◆ DESCRIPTION OF THE TASK
Please copy every line of the records below that holds the word "agent".

(Pixel coordinate grounding data)
□ □ □ □ □
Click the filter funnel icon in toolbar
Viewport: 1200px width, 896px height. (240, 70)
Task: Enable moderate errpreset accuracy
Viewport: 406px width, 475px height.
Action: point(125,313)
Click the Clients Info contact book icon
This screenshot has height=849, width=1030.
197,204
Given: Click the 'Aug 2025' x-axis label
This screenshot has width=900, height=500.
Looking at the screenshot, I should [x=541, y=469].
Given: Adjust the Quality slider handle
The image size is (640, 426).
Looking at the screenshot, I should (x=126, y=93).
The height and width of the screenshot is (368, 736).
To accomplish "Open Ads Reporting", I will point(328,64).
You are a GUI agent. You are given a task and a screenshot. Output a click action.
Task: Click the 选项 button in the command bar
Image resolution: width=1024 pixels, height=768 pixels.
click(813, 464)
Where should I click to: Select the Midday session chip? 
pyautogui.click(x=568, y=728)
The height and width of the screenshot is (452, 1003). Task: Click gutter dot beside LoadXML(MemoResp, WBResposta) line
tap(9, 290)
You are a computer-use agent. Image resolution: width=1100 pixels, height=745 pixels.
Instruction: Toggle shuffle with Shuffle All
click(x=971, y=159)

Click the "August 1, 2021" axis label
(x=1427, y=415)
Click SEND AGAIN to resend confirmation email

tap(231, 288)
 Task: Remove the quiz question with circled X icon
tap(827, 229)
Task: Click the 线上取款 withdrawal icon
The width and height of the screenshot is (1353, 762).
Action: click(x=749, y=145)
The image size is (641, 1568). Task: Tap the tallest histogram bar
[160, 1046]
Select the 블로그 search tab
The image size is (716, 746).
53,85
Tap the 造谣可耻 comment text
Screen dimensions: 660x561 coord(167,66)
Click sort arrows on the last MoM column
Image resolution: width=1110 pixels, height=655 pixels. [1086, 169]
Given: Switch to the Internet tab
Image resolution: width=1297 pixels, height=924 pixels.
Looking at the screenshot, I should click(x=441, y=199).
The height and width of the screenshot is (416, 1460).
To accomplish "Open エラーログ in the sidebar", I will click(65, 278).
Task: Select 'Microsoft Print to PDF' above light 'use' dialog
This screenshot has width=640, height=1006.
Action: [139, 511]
□ □ □ □ □
◆ SOLUTION BELOW
You are a GUI agent. You are given a task and a screenshot. Output a click action.
You are a computer-use agent. Image resolution: width=1100 pixels, height=745 pixels.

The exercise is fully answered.